Current Work is a lecture series featuring leading figures in the worlds of architecture, urbanism, design, and art.
In this video, the founding principals of Wolff Architects, Ilze Wolff and Heinrich Wolff, discuss the firm’s past two years of projects and their commitment to critically engaging with the spatial histories of Cape Town and South Africa. Works presented include 66 Greatmore, the refurbishment and repair of an old school building that acknowledges and disturbs apartheid spatialities, and the Rhodes Cottage, which serves as a gathering point for the retelling of the country’s history.
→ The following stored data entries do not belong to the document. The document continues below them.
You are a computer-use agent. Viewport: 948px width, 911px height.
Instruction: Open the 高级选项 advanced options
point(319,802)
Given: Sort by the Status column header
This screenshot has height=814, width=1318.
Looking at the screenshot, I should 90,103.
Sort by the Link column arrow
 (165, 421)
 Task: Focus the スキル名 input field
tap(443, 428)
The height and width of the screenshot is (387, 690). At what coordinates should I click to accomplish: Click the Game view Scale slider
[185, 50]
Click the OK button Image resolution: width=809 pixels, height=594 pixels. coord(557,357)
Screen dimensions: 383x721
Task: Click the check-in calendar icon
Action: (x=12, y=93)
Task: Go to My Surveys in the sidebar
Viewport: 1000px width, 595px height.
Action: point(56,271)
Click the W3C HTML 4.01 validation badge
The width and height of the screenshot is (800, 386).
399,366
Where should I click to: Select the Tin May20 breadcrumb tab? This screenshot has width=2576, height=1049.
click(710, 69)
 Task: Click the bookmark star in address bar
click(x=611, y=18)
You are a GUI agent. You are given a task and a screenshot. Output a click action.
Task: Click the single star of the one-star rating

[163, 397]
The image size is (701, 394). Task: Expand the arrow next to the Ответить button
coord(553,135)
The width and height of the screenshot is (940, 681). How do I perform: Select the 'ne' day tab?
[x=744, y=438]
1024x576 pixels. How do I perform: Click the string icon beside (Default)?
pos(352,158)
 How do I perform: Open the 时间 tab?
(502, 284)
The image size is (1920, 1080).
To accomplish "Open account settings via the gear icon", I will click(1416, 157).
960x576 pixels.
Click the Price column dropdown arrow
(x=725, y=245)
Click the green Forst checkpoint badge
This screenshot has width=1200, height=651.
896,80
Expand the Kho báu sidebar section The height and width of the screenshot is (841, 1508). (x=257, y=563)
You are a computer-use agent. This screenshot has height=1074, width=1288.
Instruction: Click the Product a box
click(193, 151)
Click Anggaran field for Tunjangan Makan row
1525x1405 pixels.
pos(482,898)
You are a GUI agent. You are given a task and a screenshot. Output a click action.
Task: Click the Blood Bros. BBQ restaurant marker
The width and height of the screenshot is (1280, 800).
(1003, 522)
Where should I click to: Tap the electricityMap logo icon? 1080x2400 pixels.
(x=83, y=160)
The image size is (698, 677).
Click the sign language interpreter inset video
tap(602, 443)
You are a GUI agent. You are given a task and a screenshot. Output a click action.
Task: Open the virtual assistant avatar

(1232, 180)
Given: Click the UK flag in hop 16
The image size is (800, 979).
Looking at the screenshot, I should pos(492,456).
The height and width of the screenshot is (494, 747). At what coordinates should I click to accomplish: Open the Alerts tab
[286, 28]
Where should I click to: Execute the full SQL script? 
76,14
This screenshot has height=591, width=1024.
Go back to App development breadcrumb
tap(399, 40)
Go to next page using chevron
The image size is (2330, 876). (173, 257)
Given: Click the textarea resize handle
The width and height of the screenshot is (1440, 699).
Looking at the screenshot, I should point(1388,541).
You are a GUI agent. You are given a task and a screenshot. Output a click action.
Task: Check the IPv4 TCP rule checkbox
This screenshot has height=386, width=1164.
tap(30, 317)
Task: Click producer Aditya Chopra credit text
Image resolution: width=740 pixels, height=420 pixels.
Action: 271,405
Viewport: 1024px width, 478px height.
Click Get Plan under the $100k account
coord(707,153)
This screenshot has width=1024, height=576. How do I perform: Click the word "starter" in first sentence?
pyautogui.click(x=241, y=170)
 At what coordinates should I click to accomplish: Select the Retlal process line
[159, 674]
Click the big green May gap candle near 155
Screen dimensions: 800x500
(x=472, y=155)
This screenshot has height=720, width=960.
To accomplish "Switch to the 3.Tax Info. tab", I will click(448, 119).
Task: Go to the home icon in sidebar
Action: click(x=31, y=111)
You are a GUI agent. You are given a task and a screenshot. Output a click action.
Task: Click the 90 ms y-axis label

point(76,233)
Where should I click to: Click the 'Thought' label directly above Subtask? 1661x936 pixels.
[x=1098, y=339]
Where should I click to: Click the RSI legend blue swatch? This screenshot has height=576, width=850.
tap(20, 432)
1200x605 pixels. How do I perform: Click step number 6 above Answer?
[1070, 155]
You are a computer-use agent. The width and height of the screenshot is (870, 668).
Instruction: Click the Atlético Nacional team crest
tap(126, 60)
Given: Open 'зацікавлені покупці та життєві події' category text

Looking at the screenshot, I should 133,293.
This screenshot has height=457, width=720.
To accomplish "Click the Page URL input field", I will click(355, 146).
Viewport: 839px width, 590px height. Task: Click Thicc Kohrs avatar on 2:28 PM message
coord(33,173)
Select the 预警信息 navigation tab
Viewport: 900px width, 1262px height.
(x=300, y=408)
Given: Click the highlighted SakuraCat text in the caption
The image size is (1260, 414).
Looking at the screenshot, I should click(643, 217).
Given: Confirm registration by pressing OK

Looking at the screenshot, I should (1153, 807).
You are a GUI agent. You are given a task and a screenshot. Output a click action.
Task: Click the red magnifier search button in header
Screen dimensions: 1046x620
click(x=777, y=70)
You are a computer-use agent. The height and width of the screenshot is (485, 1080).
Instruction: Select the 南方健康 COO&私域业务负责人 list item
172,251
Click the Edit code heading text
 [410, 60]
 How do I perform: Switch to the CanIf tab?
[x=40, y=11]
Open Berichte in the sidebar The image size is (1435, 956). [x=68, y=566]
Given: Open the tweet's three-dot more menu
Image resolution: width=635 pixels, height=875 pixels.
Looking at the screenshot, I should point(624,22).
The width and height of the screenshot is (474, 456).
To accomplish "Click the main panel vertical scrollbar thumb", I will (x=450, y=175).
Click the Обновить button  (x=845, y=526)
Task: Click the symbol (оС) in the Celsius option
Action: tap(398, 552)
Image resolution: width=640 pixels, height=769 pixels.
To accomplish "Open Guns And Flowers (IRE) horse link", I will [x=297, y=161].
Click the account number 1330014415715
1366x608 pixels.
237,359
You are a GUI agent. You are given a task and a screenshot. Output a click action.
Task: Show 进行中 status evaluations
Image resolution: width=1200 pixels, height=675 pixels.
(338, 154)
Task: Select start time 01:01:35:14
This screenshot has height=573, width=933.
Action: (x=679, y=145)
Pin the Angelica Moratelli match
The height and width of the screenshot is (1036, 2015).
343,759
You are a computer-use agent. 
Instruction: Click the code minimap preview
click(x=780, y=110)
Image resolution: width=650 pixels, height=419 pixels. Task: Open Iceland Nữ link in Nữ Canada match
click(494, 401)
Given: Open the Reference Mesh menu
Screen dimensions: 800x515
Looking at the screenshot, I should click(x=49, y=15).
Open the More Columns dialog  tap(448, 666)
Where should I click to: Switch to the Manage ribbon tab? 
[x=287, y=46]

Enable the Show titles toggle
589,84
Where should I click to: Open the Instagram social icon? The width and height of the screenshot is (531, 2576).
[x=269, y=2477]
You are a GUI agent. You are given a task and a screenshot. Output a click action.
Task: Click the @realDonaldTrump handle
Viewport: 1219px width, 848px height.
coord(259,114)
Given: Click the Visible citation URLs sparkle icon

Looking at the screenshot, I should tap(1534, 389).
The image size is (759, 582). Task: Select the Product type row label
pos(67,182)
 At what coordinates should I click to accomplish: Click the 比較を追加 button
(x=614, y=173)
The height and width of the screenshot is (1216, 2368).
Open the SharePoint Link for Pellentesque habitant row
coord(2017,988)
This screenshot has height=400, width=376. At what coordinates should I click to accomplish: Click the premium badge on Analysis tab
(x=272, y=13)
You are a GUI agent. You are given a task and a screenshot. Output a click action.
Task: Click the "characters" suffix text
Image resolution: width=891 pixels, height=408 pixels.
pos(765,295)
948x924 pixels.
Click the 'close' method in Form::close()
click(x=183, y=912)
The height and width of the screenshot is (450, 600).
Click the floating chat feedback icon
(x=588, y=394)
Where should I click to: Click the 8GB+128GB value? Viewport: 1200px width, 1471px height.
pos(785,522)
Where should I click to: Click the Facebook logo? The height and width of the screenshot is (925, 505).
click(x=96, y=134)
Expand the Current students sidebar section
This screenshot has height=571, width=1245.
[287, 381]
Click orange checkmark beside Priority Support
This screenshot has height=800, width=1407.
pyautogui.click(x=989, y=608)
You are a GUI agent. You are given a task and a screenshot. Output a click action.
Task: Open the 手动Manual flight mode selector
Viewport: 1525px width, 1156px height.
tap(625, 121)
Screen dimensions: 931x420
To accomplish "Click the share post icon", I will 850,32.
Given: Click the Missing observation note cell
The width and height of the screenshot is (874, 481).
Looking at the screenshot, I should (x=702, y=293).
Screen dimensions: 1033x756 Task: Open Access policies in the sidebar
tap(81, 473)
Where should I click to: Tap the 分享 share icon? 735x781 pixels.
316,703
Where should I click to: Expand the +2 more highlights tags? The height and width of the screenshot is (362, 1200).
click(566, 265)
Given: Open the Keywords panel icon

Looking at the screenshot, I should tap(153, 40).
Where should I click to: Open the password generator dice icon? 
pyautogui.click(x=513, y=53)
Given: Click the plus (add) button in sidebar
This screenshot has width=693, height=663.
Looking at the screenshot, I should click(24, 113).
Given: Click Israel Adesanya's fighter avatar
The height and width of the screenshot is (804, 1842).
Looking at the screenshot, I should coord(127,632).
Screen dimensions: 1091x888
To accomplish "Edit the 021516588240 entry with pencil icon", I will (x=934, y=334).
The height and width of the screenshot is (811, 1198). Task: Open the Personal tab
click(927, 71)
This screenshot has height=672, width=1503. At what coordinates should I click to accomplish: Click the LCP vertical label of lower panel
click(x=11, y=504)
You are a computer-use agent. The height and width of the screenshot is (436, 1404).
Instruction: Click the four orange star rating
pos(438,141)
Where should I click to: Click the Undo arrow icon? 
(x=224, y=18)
They also take us through their reflections on architecture’s relation to time, asking “what lasts?” Through projects like the Watershed, Cheré Botha School, and Vredenburg Hospital, the Wolffs delve into their understanding of architecture in terms of superstructures and substructures; a holistic approach that relies on materials, innovation, and resourcefulness in order to create durability and flexibility in their designs.
The lecture was introduced by Mabel O. Wilson, professor in Architecture and African American and African Diaspora Studies at Columbia University, and the Director of the Institute for Research in African American Studies.
The presentation was followed by a conversation and Q&A with architect, designer, and educator Hayley Eber.